Oriental
Insurance Co. Ltd. Vs. Shri Nanjappan & Ors [2004] Insc 99 (13 February 2004)
Doraiswamy
Raju & Arijit Pasayat.
(Arising
out of SLP (C) No. 6631/2003) ARIJIT PASAYAT,J
Leave
granted.
Oriental
Insurance Company Limited (hereinafter referred to as an 'insurer') calls in
question legality of the judgment rendered by a Division Bench of the Madras
High Court holding that the respondents (hereinafter referred to as the
'claimants') were entitled to compensation from the owner of the vehicle (described
hereinafter as 'insured') which was the subject matter of insurance with the
appellant and that the insurer had the liability to pay the compensation by way
of indemnification.
The
Motor Accident Claims Tribunal and Subordinate Court, Tirupur (hereinafter referred to as the 'Tribunal') had
held that the liability was of the insured alone, and the insurer had no
liability. In appeal, for accepting the case of the respondents-claimants the
High Court held that the decision of this Court in New India Assurance Company
v. Satpal Singh and Ors. (2000 (1) SCC 237) was applicable. It has to be noted
that the accident took place on 15.9.1990 and the Claim Petition was filed
under the Motor Vehicles Act, 1988 (in short the 'Act').
In
support of the appeal, learned counsel for the insurer submitted that the
judgment in Satpal Singh's case (supra) has been reversed in New India
Assurance Co. Ltd. V. Asha Rani (2003 (2) SCC 223) and the said decision was
followed in Oriental Insurance Co. Ltd. V. Devireddy Konda Reddy (2003 (2) SCC
339).
Learned
counsel for the respondents-claimants on the other hand submitted that though
the view in Satpal Singh's case (supra) has been reversed, yet in a recent
decision in M/s National Insurance Co. Ltd. V. Baljit Kaur and Ors. (2004 (1)

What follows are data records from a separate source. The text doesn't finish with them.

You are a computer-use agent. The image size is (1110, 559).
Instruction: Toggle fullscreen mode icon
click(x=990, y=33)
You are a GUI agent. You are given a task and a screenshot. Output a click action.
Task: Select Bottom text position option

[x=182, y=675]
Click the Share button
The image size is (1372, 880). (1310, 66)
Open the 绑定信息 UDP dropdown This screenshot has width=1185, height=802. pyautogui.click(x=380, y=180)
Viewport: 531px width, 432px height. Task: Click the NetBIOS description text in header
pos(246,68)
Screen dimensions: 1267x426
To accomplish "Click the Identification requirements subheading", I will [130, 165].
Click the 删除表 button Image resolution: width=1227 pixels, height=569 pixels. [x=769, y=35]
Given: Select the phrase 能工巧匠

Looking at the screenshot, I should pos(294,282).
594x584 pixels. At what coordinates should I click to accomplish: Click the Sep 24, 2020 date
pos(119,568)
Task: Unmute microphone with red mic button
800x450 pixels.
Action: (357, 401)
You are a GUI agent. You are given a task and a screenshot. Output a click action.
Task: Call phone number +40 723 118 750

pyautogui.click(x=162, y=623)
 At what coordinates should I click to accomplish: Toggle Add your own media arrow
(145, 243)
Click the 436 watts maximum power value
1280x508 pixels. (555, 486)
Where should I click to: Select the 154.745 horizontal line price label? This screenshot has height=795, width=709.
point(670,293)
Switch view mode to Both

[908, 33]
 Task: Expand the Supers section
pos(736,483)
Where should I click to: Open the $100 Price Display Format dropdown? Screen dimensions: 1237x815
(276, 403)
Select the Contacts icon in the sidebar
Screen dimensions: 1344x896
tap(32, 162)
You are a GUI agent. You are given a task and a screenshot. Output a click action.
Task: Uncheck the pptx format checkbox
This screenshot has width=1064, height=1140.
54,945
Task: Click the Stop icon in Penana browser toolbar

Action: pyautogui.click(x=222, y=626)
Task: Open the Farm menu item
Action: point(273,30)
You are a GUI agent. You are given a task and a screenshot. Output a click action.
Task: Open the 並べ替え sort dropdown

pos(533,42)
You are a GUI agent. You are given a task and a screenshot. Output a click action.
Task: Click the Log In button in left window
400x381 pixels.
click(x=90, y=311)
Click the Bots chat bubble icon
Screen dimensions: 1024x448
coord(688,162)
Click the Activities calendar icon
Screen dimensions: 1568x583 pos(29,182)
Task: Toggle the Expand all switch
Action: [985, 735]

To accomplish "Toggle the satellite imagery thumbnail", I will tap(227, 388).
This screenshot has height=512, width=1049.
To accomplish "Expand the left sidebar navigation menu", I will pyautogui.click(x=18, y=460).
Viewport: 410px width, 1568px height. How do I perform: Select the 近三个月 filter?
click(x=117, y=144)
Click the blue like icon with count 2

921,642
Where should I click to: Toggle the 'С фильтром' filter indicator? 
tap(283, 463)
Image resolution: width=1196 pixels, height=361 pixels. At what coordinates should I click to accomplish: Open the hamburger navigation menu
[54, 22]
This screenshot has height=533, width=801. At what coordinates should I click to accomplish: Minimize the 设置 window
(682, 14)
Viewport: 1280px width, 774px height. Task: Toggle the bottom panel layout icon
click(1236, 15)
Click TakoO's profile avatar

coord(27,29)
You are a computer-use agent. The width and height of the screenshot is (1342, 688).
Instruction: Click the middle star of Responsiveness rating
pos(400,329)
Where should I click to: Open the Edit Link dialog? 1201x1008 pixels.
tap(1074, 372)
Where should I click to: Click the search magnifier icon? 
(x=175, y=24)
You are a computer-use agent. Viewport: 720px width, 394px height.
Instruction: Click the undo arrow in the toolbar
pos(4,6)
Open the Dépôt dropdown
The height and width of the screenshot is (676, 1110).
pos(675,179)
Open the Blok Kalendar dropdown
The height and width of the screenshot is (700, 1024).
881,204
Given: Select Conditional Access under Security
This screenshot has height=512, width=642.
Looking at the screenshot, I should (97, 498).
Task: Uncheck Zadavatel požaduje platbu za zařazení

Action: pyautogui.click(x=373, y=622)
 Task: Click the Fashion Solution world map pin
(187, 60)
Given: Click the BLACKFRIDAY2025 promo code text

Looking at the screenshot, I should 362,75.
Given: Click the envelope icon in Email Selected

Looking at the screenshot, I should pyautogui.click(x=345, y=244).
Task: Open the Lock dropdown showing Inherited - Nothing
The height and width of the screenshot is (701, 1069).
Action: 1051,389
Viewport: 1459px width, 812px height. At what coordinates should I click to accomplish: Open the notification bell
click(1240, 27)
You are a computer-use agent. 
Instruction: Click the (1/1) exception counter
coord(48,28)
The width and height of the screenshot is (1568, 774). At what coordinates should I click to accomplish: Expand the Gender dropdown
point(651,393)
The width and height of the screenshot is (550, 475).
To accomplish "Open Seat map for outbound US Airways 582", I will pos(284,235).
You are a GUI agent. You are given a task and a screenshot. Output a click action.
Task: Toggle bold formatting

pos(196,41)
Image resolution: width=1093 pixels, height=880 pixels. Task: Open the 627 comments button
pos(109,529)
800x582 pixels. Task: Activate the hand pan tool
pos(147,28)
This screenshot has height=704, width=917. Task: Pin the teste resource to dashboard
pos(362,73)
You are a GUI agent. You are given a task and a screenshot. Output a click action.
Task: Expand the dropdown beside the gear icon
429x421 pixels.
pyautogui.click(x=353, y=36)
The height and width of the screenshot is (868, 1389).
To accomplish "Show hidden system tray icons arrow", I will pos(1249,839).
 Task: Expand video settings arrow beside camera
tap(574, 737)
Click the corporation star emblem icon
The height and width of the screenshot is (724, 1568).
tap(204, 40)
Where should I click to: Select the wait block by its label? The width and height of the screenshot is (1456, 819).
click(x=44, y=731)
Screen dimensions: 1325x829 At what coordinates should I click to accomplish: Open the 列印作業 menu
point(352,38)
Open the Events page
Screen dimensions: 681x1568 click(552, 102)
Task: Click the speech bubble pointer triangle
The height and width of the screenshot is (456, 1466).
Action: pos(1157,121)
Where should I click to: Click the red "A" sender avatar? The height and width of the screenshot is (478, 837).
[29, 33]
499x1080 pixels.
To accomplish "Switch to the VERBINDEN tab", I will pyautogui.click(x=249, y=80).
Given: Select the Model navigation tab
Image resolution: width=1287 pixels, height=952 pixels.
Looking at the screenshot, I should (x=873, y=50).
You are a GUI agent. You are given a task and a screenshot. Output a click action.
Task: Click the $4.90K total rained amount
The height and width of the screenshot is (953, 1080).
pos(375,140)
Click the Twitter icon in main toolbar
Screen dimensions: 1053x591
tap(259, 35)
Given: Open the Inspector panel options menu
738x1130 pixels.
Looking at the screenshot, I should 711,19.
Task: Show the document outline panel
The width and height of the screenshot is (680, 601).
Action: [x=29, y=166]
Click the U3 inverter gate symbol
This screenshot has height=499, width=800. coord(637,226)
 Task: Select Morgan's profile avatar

SCALE 124) it has been held that it would be equitable if the insurance company
pays the amount of compensation to the claimant and recovers it from the
insured.
It has
to be noted that the insured did not appear before the High Court and also has
not appeared in this Court in spite of service of notice.
The
view of the High Court cannot be maintained in view of what has been stated in Asha
Rani's case (supra) and Devireddy's case (supra). To that extent the judgment
of the High Court is unsustainable. At the same time, the observations of this
Court in Baljit Kaur's case (supra) also need to be noted. In para 21 of the
judgment, it was observed as follows:
"The
upshot of the aforementioned discussions is that instead and in place of the
insurer the owner of the vehicle shall be liable to satisfy the decree.
The
question, however, would be as to whether keeping in view the fact that the law
was not clear so long such a direction would be fair and equitable.
We do
not think so. We, therefore, clarify the legal position which shall have
prospective effect. The Tribunal as also the High Court had proceeded in terms
of the decision of this Court in Satpal Singh (supra). The said decision has
been overruled only in Asha Rani (supra). We, therefore, are of the opinion
that the interest of justice will be sub-served if the appellant herein is
directed to satisfy the awarded amount in favour of the claimant if not already
satisfied and recover the same from the owner of the vehicle. For the purpose
of such recovery, it would not be necessary for insurer to file a separate suit
but it may initiate a proceeding before the executing court as if the dispute
between the insurer and the owner was the subject matter of determination
before the tribunal and the issue is decided against the owner and in favour of
the insurer. We have issued the aforementioned directions having regard to the
scope and purport of Section 168 of the Motor Vehicles Act, 1988 in terms
whereof it is not only entitled to determine the amount of claim as put forth
by the claimant for recovery thereof from the insurer, owner or driver of the
vehicle jointly or severally but also the dispute between the insurer on the
one hand and the owner or driver of the vehicle involved in the accident inasmuch
as can be resolved by the tribunal in such a proceeding." Therefore, while
setting aside the judgment of the High Court we direct in terms of what has
been stated in Baljit Kaur's case (supra) that the insurer shall pay the
quantum of compensation fixed by the Tribunal, about which there was no dispute
raised, to the respondents-claimants within three months from today. For the
purpose of recovering the same from the insured, the insurer shall not be
required to file a suit. It may initiate a proceeding before the concerned Executing Court as if the dispute between the
insurer and the owner was the subject matter of determination before the
Tribunal and the issue is decided against the owner and in favour of the
insurer. Before release of the amount to the insured, owner of the vehicle
shall be issued a notice and he shall be required to furnish security for the
entire amount which the insurer will pay to the claimants. The offending
vehicle shall be attached, as a part of the security. If necessity arises the Executing Court shall take assistance of the
concerned Regional Transport authority.
The Executing Court shall pass appropriate orders in
accordance with law as to the manner in which the insured, owner of the vehicle
shall make payment to the insurer. In case there is any default it shall be
open to the Executing
Court to direct
realization by disposal of the securities to be furnished or from any other
property or properties of the owner of the vehicle, the insured. The appeal is
disposed of in the aforesaid terms, with no order as to costs.